The Cox PHM was applied to predict the MTBF of centrifugal pumps, where challenges with numerous covariates were encountered, which can be linked to overfitting and interpretation difficulties. While stepwise methods are commonly implemented, these were avoided due to statistical estimation concerns [36,58].

The complete dataset was utilized rather than being split into training and testing sets to maximize information. Two solutions were implemented to address the observed non-linear effects: restricted cubic splines (RCS) with simple parametrizations and nonparametric additive regression transformations. Degrees of freedom were increased by RCS, while interpretability was sacrificed by nonparametric variable transformations.

Unsupervised variable selection was applied to both transformed datasets, whereby established Cox model philosophies were followed [34,36,70]. Although regular PCA was attempted, better results were achieved through robust sparse PCA despite its limited documentation in the machinery reliability literature.

Model quality was evaluated using an AIC index, where variables were ordered using Wen et al.’s primal dual active set algorithm [66] instead of standard PCA ordering. Variables were selected by balancing AIC scores and variable count. Performance was assessed through Efron’s bootstrap algorithm, whereby it was found that similar AIC values could be achieved by reduced degrees of freedom models while overfitting was minimized.

The effectiveness of these methods discussed here was demonstrated in managing numerous covariates and collinearity in estimating MTBF.

6. Conclusions and Future Work

This research demonstrated how data reduction techniques can be applied for MTBF estimation, achieving an 85% reduction in model complexity with equivalent predictive performance.
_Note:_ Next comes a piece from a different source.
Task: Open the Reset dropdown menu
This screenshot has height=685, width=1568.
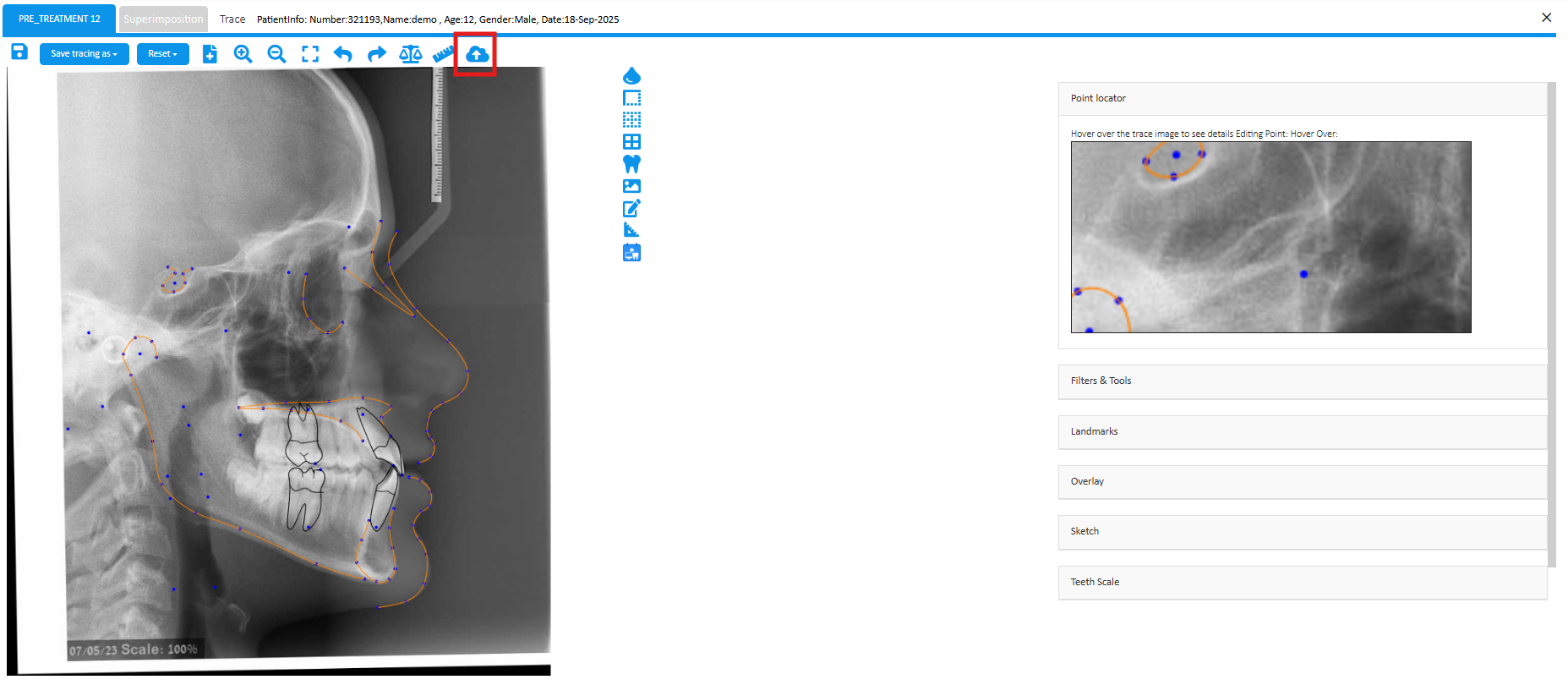Action: pyautogui.click(x=162, y=54)
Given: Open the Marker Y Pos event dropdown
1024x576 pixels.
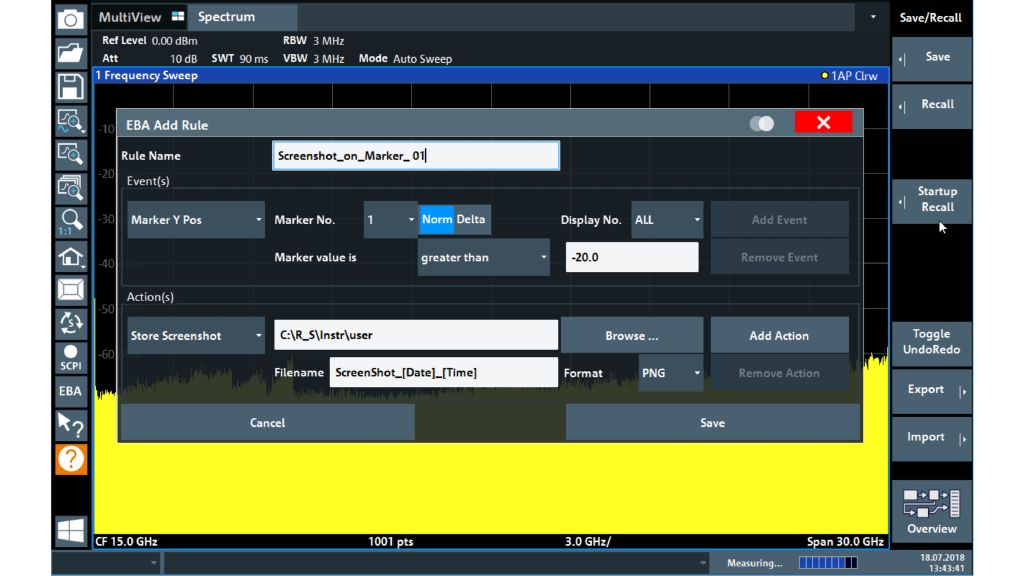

At the same time, the model robustness was improved, as indicated by an increase in the calibration slope from 0.830 to 0.936. These findings confirm that MTBF can be predicted using the Cox PHM. In addition, the following observations were made:

• Full linear and spline models showed calibration slopes of 0.830 and 0.722, respectively. Because these slopes are below 0.9, excessive overfitting would be expected, requiring the need for data reduction.
• Strong non-linear components in the full model made it necessary to transform the covariates to relax the linearity assumptions of the regression (which would have resulted in poor model fit).
• The models applying sparse robust PCA obtained results similar to those fitted with the standard PCA method but using fewer d.f.
• The preferred model was fitted using principal components obtained from sparse robust PCA, applied to X variables transformed with the AVAS algorithm. The resulting AIC was 5317.34 with a calibration slope of 0.936 for the prediction of MTBF, indicating a superior result.
• The dimension reduction achieved with the final model was 16 d.f., down from 103 d.f. in the full model with RCS with a corresponding AIC increase of 0.34%.

In addition, preliminary correlation ranks of potential predictors with MTBF are provided but the findings suggest that further research is needed to obtain meaningful insights. Furthermore, the impact of each predictor on the reliability of the analyzed pumps can be assessed. Specifically, the following topics are suggested for future work:

• Determine the most important variables and check how they impact the predicted MTBF.
• Rank the importance and prediction ability of the raw covariates and principal components of the full and reduced models.
• Examine the assumptions of the Cox PHM to identify potential issues and evaluate their impact on the final models.
• Assess which variables make some pumps behave differently from others, focusing on various groups of covariates: operating conditions, hydraulic design, mechanical design, age, sealing, and maintenance history.
• Repeated failures of the assets were modeled under perfect repair conditions, which implies that the machine has the same lifetime distribution and the same rate function as a new one [71] after repair. This assumption might be challenged.
• Check for variable interactions and their importance in the prediction ability of the model.
• Models were fitted considering that the effect of the covariates remains constant over time. Future work could take a time-dependent approach using the same variables for centrifugal pumps.